# [Excerpt]

___

Madame Secretary: A Memoir

In winding up her far-ranging autobiography, Madeleine Albright tells us with amusement that once, after leaving office as U.S. Secretary of State, she was mistaken in public for Margaret Thatcher.

It's worth a chuckle to the reader --- but there are indeed interesting similarities between the two women, even though their political leanings are light-years apart. They both reached the highest rank ever attained by a woman in their respective democratic governments, were fiercely partisan political figures, and held very strong opinions and were never afraid to battle for them (Albright's favorite expression for this is that she never hesitated to "push back" at those who opposed her).

Albright is best known for serving as U.S. ambassador to the UN in the first Clinton term, and as Secretary of State in the second. Readers of this book will learn in detail about the early years and long political apprenticeship that led up to those two high-profile jobs. They will also learn, in perhaps more detail than they care to absorb, about the many foreign policy crises in which she was a major player under Clinton.

The other thing about Albright that most people will recall is that only after she became Secretary of State did she learn that her family ancestry was Jewish --- that three of her grandparents had died in Nazi concentration camps. This personal revelation is duly covered but not dwelled upon in extraordinary detail.

Her life, though unsettled due to wartime exigencies, was not a rags-to-riches tale. She was born Marie Jana Korbel in Prague into a comfortably situated family. Her father was a respected Czech diplomat and college professor. Fleeing the Nazis, the family spent time in England during World War II. They arrived in the United States when she was 11, and her father took a teaching job in Denver. She entered Wellesley College in 1955 and became an American citizen two years later. She married into a wealthy and well-connected American family in 1959. Her first political idol and mentor was Edmund Muskie, in whose doomed presidential campaign she took part. After the breakup of her marriage, her career in government and politics took off during the Carter presidency, her only personal setback being a painful divorce in 1983.

This is all dispatched in the first 100 pages or so of her lengthy book. The rest of it details her UN and State Department years with a thoroughness that seems at times compulsive. All the heroes and villains of those years pass in review --- Carter, Havel, Milosevic, Helms, Clinton, Putin, Arafat, Barak. The complexities of Rwanda, Serbia, Kosovo, the Middle East, Somalia and other trouble spots are laid out in prose that can get ponderous --- but her incisive personal portraits of these people lighten the mood.

___

# [Stored data]
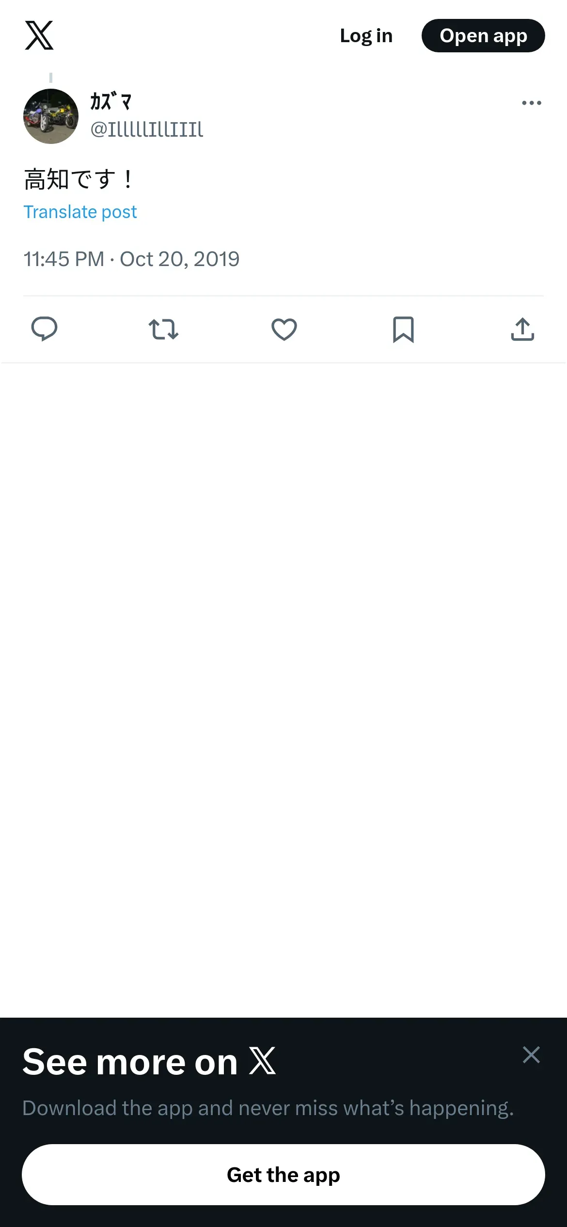Share the post via the share icon

pos(522,329)
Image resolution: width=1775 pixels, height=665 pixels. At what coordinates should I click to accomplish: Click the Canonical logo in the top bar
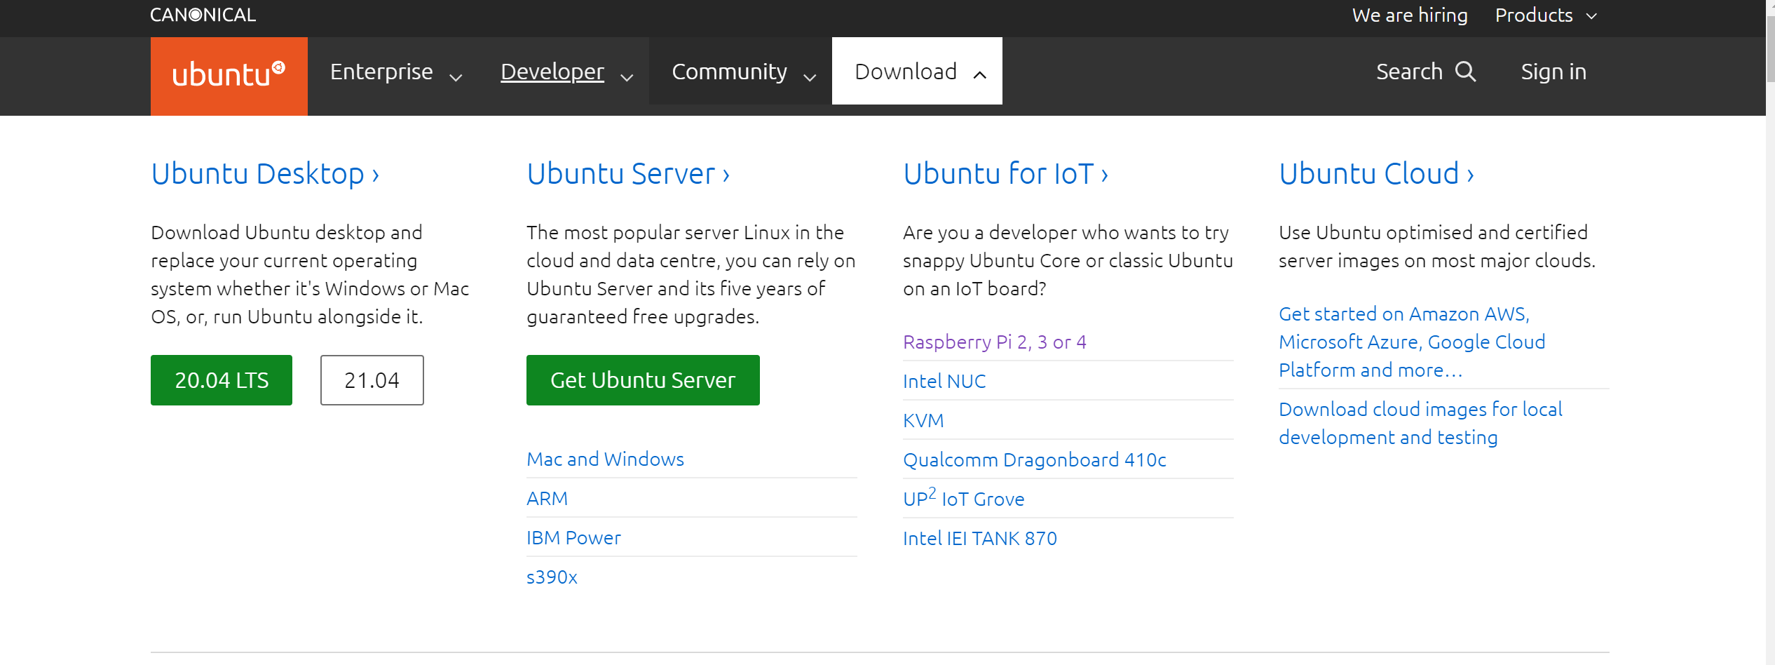(203, 15)
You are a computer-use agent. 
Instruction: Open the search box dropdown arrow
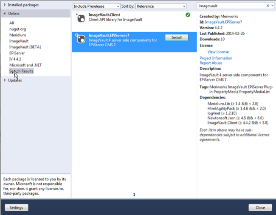point(272,6)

___

# [Exercise requirements]
A) According to the review of Madeleine Albright's memoir, how old was she when her family arrived in the United States?
B) Continue the review of Madeleine Albright's memoir from its last sentence.

# [Answers for this exercise]
A) She was 11.

B)
Albright makes no pretense to real objectivity. She is a committed Democrat who admired both Carter and Clinton, and she defends them against all the charges that have been flung at them by their opponents. She defends such controversial actions as Clinton's successful ousting of Boutros Boutros-Ghali as Secretary General of the UN, and his policy of opening up trade with China and warily seeking a somewhat civil relationship with North Korea. Her two biggest regrets are the failure of the UN to stop genocide in Rwanda and Clinton's failure to forge a solid peace agreement between Israel and the Palestinian Authority (in that regard, while gently critical of Israel on occasion, she holds Arafat mainly responsible for the breakdown). The two biggest villains in her cast of characters, not surprisingly, are Arafat and Milosevic.

There is naturally a strong feminist slant to her narrative. There is also a vein of sharp observation, character analysis, and even humor. The writing, when not bogged down in the minutiae of crisis management, can be bright, though we are left to wonder how much of the credit is hers and how much belongs to her collaborator, Bill Woodward.

Mercifully, Monica Lewinsky remains a bit player in Albright's narrative. Two other things, perhaps more important, are also missing: detailed assessments of the effect of the 9/11 tragedy on America's global course and the George W. Bush administration. Those would have made an already long book longer, but one wishes she had covered them anyway.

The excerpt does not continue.